Set task | Can you switch every "How do I perform" in the records below to "How can I do" and leave everything else unchanged?

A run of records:
-- begin --

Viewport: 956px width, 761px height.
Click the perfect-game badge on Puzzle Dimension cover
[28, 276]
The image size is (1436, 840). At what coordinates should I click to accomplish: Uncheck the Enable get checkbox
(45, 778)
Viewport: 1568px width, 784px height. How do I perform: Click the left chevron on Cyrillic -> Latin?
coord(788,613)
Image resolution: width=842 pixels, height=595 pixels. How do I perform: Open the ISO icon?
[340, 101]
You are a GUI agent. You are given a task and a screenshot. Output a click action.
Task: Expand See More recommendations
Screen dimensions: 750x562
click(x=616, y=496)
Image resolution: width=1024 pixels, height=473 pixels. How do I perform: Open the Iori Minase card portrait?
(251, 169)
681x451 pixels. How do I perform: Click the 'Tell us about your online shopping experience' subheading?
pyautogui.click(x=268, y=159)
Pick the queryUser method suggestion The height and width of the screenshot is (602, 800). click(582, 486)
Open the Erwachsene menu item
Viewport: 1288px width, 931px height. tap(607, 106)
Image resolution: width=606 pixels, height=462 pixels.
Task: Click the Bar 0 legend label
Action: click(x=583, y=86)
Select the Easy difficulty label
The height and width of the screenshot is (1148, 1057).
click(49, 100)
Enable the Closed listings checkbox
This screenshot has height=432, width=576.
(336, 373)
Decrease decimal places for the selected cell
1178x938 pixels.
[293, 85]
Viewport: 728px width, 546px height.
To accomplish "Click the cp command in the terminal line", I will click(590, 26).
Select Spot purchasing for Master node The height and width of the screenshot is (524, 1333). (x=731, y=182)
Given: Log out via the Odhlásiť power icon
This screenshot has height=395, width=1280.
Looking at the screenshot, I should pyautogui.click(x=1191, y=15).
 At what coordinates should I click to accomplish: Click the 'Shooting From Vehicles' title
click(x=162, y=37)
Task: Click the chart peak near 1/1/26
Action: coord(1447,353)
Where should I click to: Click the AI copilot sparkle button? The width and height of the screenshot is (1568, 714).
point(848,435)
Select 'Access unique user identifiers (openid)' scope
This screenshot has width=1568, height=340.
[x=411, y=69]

-- end --

Task result |
Viewport: 956px width, 761px height.
Click the perfect-game badge on Puzzle Dimension cover
[28, 276]
The image size is (1436, 840). At what coordinates should I click to accomplish: Uncheck the Enable get checkbox
(45, 778)
Viewport: 1568px width, 784px height. How can I do: Click the left chevron on Cyrillic -> Latin?
coord(788,613)
Image resolution: width=842 pixels, height=595 pixels. How can I do: Open the ISO icon?
[340, 101]
You are a GUI agent. You are given a task and a screenshot. Output a click action.
Task: Expand See More recommendations
Screen dimensions: 750x562
click(x=616, y=496)
Image resolution: width=1024 pixels, height=473 pixels. How can I do: Open the Iori Minase card portrait?
(251, 169)
681x451 pixels. How can I do: Click the 'Tell us about your online shopping experience' subheading?
pyautogui.click(x=268, y=159)
Pick the queryUser method suggestion The height and width of the screenshot is (602, 800). click(582, 486)
Open the Erwachsene menu item
Viewport: 1288px width, 931px height. tap(607, 106)
Image resolution: width=606 pixels, height=462 pixels.
Task: Click the Bar 0 legend label
Action: click(x=583, y=86)
Select the Easy difficulty label
The height and width of the screenshot is (1148, 1057).
click(49, 100)
Enable the Closed listings checkbox
This screenshot has height=432, width=576.
(336, 373)
Decrease decimal places for the selected cell
1178x938 pixels.
[293, 85]
Viewport: 728px width, 546px height.
To accomplish "Click the cp command in the terminal line", I will click(590, 26).
Select Spot purchasing for Master node The height and width of the screenshot is (524, 1333). (x=731, y=182)
Given: Log out via the Odhlásiť power icon
This screenshot has height=395, width=1280.
Looking at the screenshot, I should pyautogui.click(x=1191, y=15).
 At what coordinates should I click to accomplish: Click the 'Shooting From Vehicles' title
click(x=162, y=37)
Task: Click the chart peak near 1/1/26
Action: coord(1447,353)
Where should I click to: Click the AI copilot sparkle button? The width and height of the screenshot is (1568, 714).
point(848,435)
Select 'Access unique user identifiers (openid)' scope
This screenshot has width=1568, height=340.
[x=411, y=69]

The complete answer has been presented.